• _WRITTEN PROBLEM A_
In the rows, take the lines from the one with "Task: Click the DK user avatar" through the end of the rows and write them out again with "sidebar" changed to "side panel" and everything else left the same.

• _TEXT SECTION_
From Jax Daily Record - 06/24/2008

Walking is key step in Downtown Action Plan
by Joe Wilhelm Jr.

Staff Writer

The Downtown Action Plan continued to unfold last Thursday with the opening of Main Street Park and some of the people responsible for that project were trying to get more people behind the plan Monday.

Bob Rhodes, chairman of the Jacksonville Economic Development Commission, and Ron Barton, executive director of the JEDC, addressed members of the Meninak Club Monday to educate them and guests on the JEDC’s Downtown Action Plan, which is the blueprint for a revitalized Downtown.

Rhodes was introduced by Ted Pappas, of PBV Architecture, who has placed his stamp on buildings throughout Jacksonville including the restoration of Old St. Andrews Episcopal Church and the creation of athletic stadiums at the University of North Florida and The Bolles School.

“Let’s harness some of this energy for Downtown,” said Rhodes after hearing the Meninak members sing the club’s song.

In the fall of 2006 the JEDC determined an action plan needed to be developed to steer Downtown development. That plan was created with the assistance of over 100 local professionals and community leaders.

“This isn’t Ron Barton’s plan for Downtown,” said Barton. “We got help from folks like you in order to develop these 19 steps.”

The second of the action steps, “Develop and implement a comprehensive streetscape plan,” continues to produce results with the completion of the Main Street Park project. Improvements along Main Street included converting a parking lot into a public park across from the Main Library. Date palm trees have been added and sidewalks have been resurfaced and enhanced with brick pavers and decorative planters.

The next streetscape project will improve Laura Street from Hemming Plaza to the Landing. The JEDC plans to outline the project by the beginning of July

“This was an easy project to choose because it was one people identified as a key project,” said Barton. “This project will help us prove what a great walkable corridor can be.”

• _WRITTEN PROBLEM B_
Carry the article on Jacksonville's Downtown Action Plan further, beginning after its final sentence.

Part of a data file
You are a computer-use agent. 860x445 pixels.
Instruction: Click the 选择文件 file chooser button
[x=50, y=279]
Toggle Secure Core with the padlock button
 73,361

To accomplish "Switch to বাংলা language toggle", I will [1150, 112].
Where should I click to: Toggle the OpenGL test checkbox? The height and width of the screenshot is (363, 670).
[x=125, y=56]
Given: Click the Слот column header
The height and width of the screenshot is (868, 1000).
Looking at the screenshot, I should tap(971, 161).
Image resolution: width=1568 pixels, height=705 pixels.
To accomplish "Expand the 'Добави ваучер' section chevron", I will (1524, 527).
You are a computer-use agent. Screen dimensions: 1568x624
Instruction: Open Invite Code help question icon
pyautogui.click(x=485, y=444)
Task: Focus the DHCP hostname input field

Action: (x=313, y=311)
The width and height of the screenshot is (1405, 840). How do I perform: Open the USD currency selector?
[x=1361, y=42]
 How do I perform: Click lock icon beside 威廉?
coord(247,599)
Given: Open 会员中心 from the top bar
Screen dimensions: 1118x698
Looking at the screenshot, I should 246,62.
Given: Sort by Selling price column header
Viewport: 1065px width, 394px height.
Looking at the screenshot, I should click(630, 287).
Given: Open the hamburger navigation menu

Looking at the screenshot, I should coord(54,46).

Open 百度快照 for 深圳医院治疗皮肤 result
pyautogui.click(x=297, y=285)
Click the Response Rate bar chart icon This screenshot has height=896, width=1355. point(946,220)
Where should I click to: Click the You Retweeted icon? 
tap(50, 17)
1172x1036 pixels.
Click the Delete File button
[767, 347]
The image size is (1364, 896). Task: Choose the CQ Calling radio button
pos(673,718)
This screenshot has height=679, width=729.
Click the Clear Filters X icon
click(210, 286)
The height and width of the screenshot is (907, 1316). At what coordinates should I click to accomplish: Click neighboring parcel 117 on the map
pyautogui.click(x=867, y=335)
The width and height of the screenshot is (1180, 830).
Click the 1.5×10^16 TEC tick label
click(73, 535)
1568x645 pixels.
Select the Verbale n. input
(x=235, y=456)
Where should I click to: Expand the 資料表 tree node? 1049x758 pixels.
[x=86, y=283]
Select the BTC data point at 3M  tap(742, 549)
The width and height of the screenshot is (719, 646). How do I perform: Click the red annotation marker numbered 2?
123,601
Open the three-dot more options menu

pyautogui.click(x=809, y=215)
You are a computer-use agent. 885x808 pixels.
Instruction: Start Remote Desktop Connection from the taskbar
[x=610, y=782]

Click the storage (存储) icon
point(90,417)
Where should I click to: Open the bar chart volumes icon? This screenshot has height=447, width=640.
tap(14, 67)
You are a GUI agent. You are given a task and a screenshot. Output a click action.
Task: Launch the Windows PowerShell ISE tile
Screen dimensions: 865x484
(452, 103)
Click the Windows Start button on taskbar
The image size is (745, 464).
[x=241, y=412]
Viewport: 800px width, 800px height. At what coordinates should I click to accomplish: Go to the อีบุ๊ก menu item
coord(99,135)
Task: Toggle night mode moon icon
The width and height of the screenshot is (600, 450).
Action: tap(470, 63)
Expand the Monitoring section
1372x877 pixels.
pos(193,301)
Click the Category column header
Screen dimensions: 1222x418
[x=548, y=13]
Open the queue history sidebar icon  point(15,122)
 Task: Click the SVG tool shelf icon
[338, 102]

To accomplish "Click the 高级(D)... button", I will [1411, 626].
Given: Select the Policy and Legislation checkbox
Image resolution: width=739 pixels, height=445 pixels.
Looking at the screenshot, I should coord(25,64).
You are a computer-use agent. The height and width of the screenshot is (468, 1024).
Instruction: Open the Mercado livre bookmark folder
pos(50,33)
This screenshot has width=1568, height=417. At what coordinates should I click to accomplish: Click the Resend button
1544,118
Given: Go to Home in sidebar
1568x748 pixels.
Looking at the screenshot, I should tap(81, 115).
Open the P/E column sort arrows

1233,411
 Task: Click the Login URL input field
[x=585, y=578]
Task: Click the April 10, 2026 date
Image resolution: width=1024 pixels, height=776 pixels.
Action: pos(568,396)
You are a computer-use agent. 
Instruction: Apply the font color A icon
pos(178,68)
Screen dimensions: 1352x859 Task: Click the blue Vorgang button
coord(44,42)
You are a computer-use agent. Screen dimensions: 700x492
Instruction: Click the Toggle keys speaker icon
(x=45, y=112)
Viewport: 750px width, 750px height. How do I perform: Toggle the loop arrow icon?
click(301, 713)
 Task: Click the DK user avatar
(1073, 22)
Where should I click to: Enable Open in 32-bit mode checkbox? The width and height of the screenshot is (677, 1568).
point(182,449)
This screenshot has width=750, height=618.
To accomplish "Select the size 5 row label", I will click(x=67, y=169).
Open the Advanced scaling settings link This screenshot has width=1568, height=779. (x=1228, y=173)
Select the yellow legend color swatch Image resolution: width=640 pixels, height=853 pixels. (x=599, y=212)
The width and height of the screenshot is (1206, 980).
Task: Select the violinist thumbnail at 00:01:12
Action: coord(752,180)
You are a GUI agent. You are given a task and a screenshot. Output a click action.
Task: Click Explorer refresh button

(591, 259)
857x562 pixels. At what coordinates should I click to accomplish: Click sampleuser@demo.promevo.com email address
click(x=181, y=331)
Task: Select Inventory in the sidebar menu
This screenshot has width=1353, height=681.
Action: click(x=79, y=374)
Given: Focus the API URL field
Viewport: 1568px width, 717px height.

• _TASK OUTPUT A_
 Task: Click the DK user avatar
(1073, 22)
Where should I click to: Enable Open in 32-bit mode checkbox? The width and height of the screenshot is (677, 1568).
point(182,449)
This screenshot has width=750, height=618.
To accomplish "Select the size 5 row label", I will click(x=67, y=169).
Open the Advanced scaling settings link This screenshot has width=1568, height=779. (x=1228, y=173)
Select the yellow legend color swatch Image resolution: width=640 pixels, height=853 pixels. (x=599, y=212)
The width and height of the screenshot is (1206, 980).
Task: Select the violinist thumbnail at 00:01:12
Action: coord(752,180)
You are a GUI agent. You are given a task and a screenshot. Output a click action.
Task: Click Explorer refresh button

(591, 259)
857x562 pixels. At what coordinates should I click to accomplish: Click sampleuser@demo.promevo.com email address
click(x=181, y=331)
Task: Select Inventory in the side panel menu
This screenshot has width=1353, height=681.
Action: click(x=79, y=374)
Given: Focus the API URL field
Viewport: 1568px width, 717px height.

• _TASK OUTPUT B_
Walkability is one of the keys Barton identified that would set a foundation for a revitalized Downtown.

“I was in St. Petersburg during a magical time eight years ago,” Barton said. “St. Pete was deader than a door nail. You didn’t have to look up the street to cross. That has all changed in just eight years. You just have to get the basics right.”

Those basics include walkability, making Downtown a destination, making Downtown a neighborhood and developing a framework for continued success.

Another key component of the Downtown Action Plan is to enhance the appeal of the Riverwalk. The wide walkway along the Northbank of the St. Johns River stretches from Berkman Plaza to the Fuller-Warren Bridge.

“People visit our Riverwalk from all over the state and the country,” said Barton. “We want to program the Riverwalk like it’s a theater and make it more of a destination.”

A lull in the real estate market may slow down the revitalization process, but the JEDC is operating with a sense of urgency.

“We need to address these points quicker so we can bring back capital investment when the market comes back up,” said Barton.